(Task to complete):
For the data below, retype word for word the lines from the one containing "This screenshot has" through the one containing "Instruction: Select the"; drop the pictures.

(Dataset records):

——

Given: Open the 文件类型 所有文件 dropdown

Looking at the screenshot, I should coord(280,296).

——

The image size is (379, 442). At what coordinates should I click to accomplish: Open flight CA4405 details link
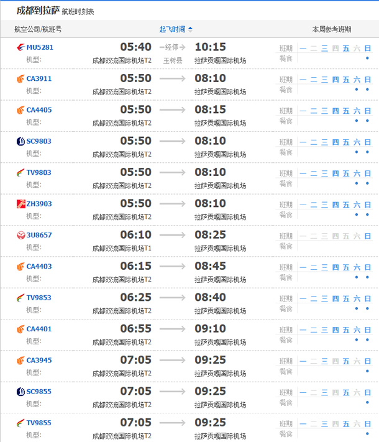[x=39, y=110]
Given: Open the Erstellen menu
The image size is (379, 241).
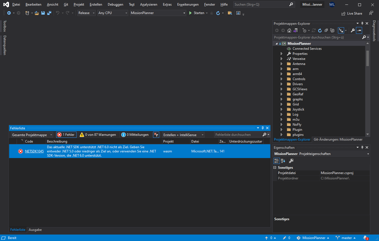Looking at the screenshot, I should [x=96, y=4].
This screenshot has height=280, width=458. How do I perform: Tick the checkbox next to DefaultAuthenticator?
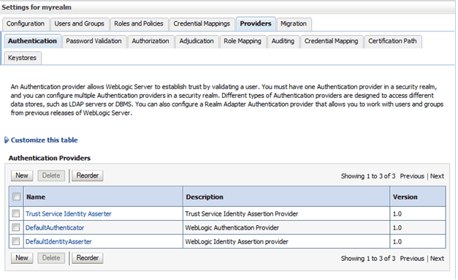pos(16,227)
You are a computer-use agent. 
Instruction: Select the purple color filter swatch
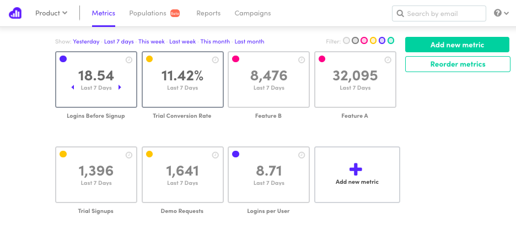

——

(Solution):
This screenshot has height=280, width=458. How do I perform: Tick the checkbox next to DefaultAuthenticator?
pos(16,227)
You are a computer-use agent. 
Instruction: Select the purple color filter swatch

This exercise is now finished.